Correlation Ids in SharePoint 2010

Correlation Ids in SharePoint 2010

Correlation Ids in SharePoint 2010

  Administration SharePoint SharePoint Server 2010

SharePoint 2010 provides the administrator a number of improvements to facilitate rapid problem identification and resolution.  Among these is the implementation of Correlation Ids.  Correlation Ids are GUIDs assigned to events which transpire during the lifecycle of a resource request.  As problems occur, the Correlation Id is commonly surfaced within the context of an error when presented to the person initiating the request or through the Developer Dashboard.

User Interface (error.aspx)


Developer Dashboard


An administrator can then use the Correlation Id to locate and isolate the request in the ULS log, usage logging database, or through SQL Server Profiler.  Correlation Ids also span machine boundaries, so in the event a conversion crosses a machine boundary, such as a Web front-end calling a Web service on an application server, etc., a unique Correlation Id is assigned to the conversation enabling a complete view of the request and what transpired during the operation.

Using SQL Server Profiler to Track Correlation Ids

  1. Open SQL Server Profiler.
    1. Select Start | All Programs | Microsoft SQL Server 200x | Performance Tools | SQL Server Profiler.
    2. In SQL Server Profiler select File | New Trace… and then connect to the appropriate SQL Server instance from the Connect to Server dialog.
    3. In the Trace Properties dialog specify a name for the trace and click Run.

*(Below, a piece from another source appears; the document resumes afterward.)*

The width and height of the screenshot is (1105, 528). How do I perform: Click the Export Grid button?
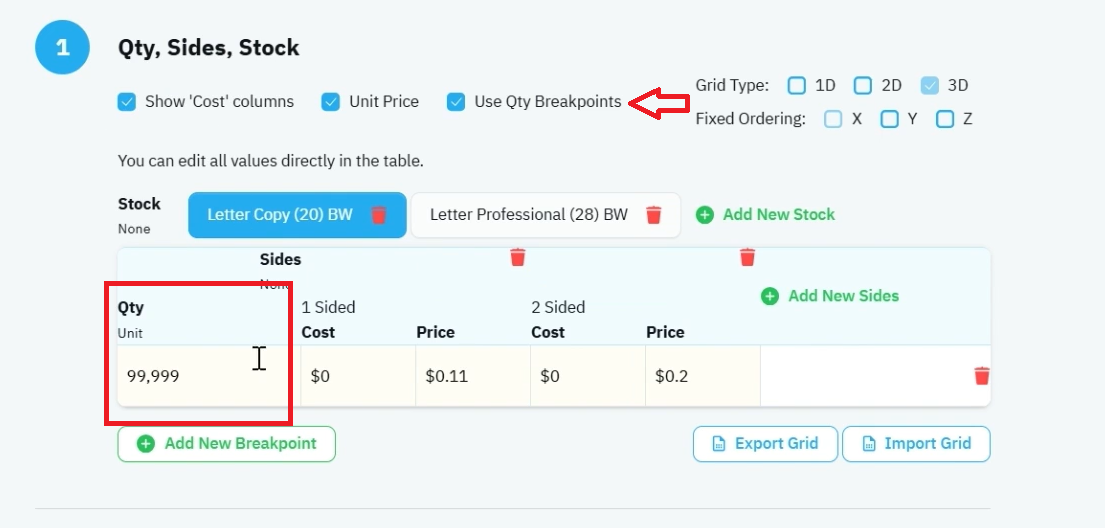coord(765,443)
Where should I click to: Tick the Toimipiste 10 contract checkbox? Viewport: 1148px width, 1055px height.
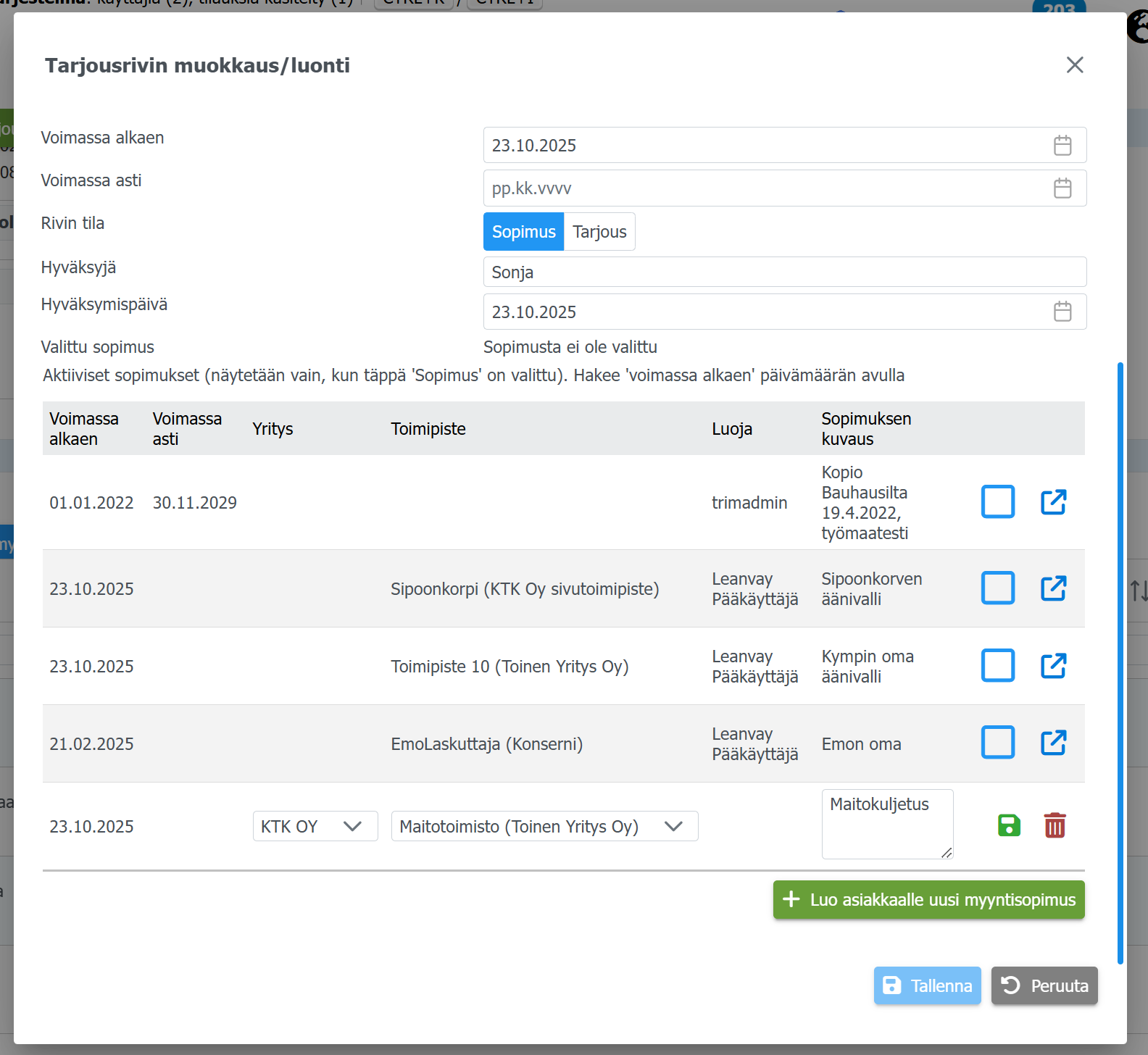(x=997, y=666)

A Correlation Id in SQL Server Profiler is expressed as a RequestGUID and commonly located under the RPC:Starting and SP:Starting events.  In some cases a NULL GUID may be presented, typically this will occur when the executed code is not wrapped within a SPMonitoredScope.  A SPMonitoredScope monitors performance and resource use for a specified scoped block of code.  For additional information on SPMonitoredScope see also

Using Correlation Ids in the Usage and Health Data Collection Logging Database

The logging database collects events that have occurred within the system.  For example, suppose you would like to gain additional information on a failed request.  You can execute a query against the RequestUsage table using the example Transact-SQL statement providing the Correlation Id associated with the request.

SELECT * FROM dbo.RequestUsage WHERE CorrelationId = ‘Insert Correlation Id'

Using Correlation Ids with Microsoft Excel

In addition to server-side applications you can also use Microsoft Excel to work with Correlation Ids by copying the text from the required ULS log into Microsoft Excel, and by using Sort and Filter functions can isolate the Correlation Id you are looking to gain additional information about.

Using Correlation Ids with ULS Viewer

An improved ULS Viewer can also be used to isolate events by their respective Correlation Id, to learn more visit

Windows PowerShell Examples for working with Correlation Ids

Follow a Correlation Id retrieving a random Correlation Id and returning it to the console with an echo.

$result = Get-SPLogEvent -StartTime (Get-Date).AddMinutes(-5) | select correlationid -first 1
echo $result

Follow a Correlation Id specifying a unique Correlation Id.

Get-SPLogEvent -StartTime (Get-Date).AddMinutes(-5) | ?{$_.correlationid -eq “Insert Correlation Id”} | select correlationid, category, level, message | format-table -wrap –autosize

Return all Correlation Ids written in the previous 5 minutes.

Get-SPLogEvent -StartTime (Get-Date).AddMinutes(-5) | select correlationid –unique

For more Get-SPLogEvent examples run Get-Help Get-SPLogEvent –examples.